Kremlin critics including Alexei Navalny say the reason for Mr Sobyanin’s turnaround is the need to create an air of normality before a huge June 24th military parade on Red Square and a July 1st national vote on constitutional changes, which would “reset” Mr Putin’s presidential term limit and allow him to rule until 2036.

“Why [do you say it is happening] too quickly?” Kremlin spokesman Dmitry Peskov said on Tuesday. “Some restrictions remain and others will be removed in the course of one to two weeks. It’s not a complete removal of restrictions.”

Mr Putin allowed regional leaders across Russia to decide on the scope and timing of their response to coronavirus, in what supporters called a sensible delegation of powers in the world’s biggest country, and opponents derided as an attempt to shirk responsibility for unpopular steps and potential mistakes.

Claim of too little help

Polls suggest Mr Putin’s popularity has dipped during the crisis, when he has been accused of giving too little financial help to individuals and smaller businesses.

“He used these powers and took this decision,” Mr Peskov said of Mr Sobyanin’s lifting of lockdown, noting that “naturally” the mayor must take responsibility for the consequences.

“There are doctors who welcome the move, while others have a different opinion.

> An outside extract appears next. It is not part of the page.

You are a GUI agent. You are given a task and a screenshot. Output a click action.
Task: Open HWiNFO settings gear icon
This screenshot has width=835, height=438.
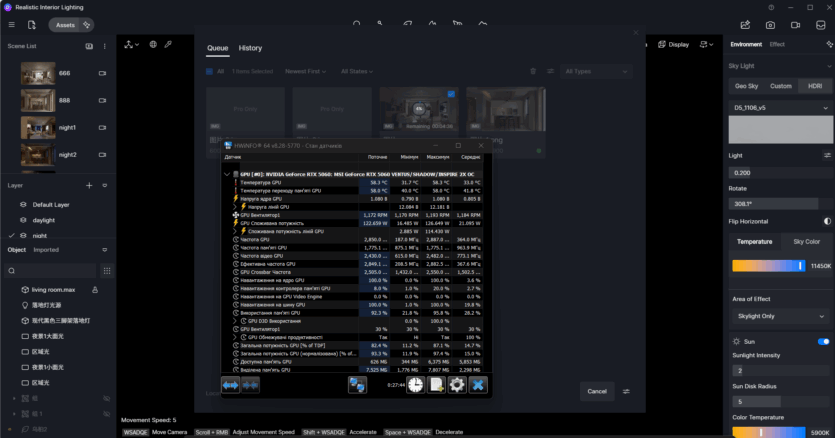click(x=457, y=385)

Naturally, a regional head makes decisions based on expert views,” Mr Peskov added.

Mr Sobyanin assured Muscovites it was safe to start removing restrictions because the rate of new infections and the number of people in hospital with Covid-19 were slowly falling; more rules will be lifted on June 16th and June 23rd – the day before the rescheduled parade to mark 75 years since the defeat of Nazi Germany.

“The battle is not over yet,” he said. “Nevertheless, I want to congratulate you on another joint triumph and on taking a big step towards returning to normal life.”

Mr Navalny wrote on Twitter: “If on June 23rd all coronavirus restrictions are cancelled and on June 24th in Moscow there will be a huge mass parade, does it mean that on Saturday June 27th . . . we can all meet for a protest against resetting Putin’s term limits?”